Contact 13 Investigates
City gives Las Vegas Zoo cease and desist order
Las Vegas, NV (KTNV) -- The Las Vegas zoo is in hot water with the city over how it handles animal wastewater.
Contact 13 first exposed how the zoo is using Rancho Drive as a toilet. Now, the city has issued a cease and desist order.
And as Chief Investigator Darcy Spears reports, many of you say that should be just the beginning.
The otter, alligators, turtles and flamingos are among the zoo animals who use their pools and ponds as toilets. And that's fine.
But the zoo is flushing their wastewater into the street -- which is not fine at all. In fact, it's against the law.
The day after Contact 13 was out filming at the zoo, city inspectors wrote a notice of violation to Zoo Director Pat Dingle.
They found "illicit discharges of water from exhibits at the zoo to the storm drain via Rancho Drive." It's a practice they said "must cease immediately" or the city will step in and may impose fines.
Former zoo employees who contacted Action News say the zoo typically dumps its water in the south corner of the property where we found mud, and then it runs over the sidewalk and down Rancho into the storm drain in front of the Catholic Charities Thrift Store.
Catholic Charities employees we spoke to say they see water all the time, but never knew what it was.
Now that our viewers know what's going on, many of you are sounding off on our Facebook page.
There were a few comments supporting the zoo, but dozens more calling for it to be shut down.
Yvette wrote: "This town deserves a real zoo and those animals deserve so much better!"
Dee calls it "an embarrassment to the city."
And Anita writes: "Sad that the City of Las Vegas hasn't done anything to help improve the conditions of the zoo."
Dumping the wastewater into a storm drain instead of the sanitary sewer is prohibited by Las Vegas city code for obvious reasons.
Dr. Thomas Piechota of UNLV's Research and Graduate Studies program explains.
"When it goes into our storm drains, it' doesn't have a chance to go through the treatment plants. It goes directly into the Las Vegas Wash and then goes directly into Lake Mead. And Lake Mead is our drinking water source. So it's gonna potentially contaminate our drinking water source in that case."
In response to that, Kristan wrote: "I am not saying the zoo is right. But have you seen Lake Mead's water? I wouldn't drink it either way and there are fish in the lake. Where do they poop? In the lake water. Anyway, shame on the zoo for endangering people's health."
Stacy adds: "I'd rather have animal waste than all the oil, pharmaceuticals, etc. in the water that gets ignored."

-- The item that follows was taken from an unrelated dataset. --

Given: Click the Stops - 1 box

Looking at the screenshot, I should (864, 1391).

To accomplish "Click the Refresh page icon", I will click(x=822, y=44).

When Darcy Spears was at the zoo recently reporting on the OSHA violations they're facing, Zoo Director Pat Dingle had an employee come out and hand her a letter saying "the zoo will have no comment to channel 13 on this or any matter."
As for the City violation, the zoo has been told fix it fast, but check with the City first to make sure the solution complies with the law.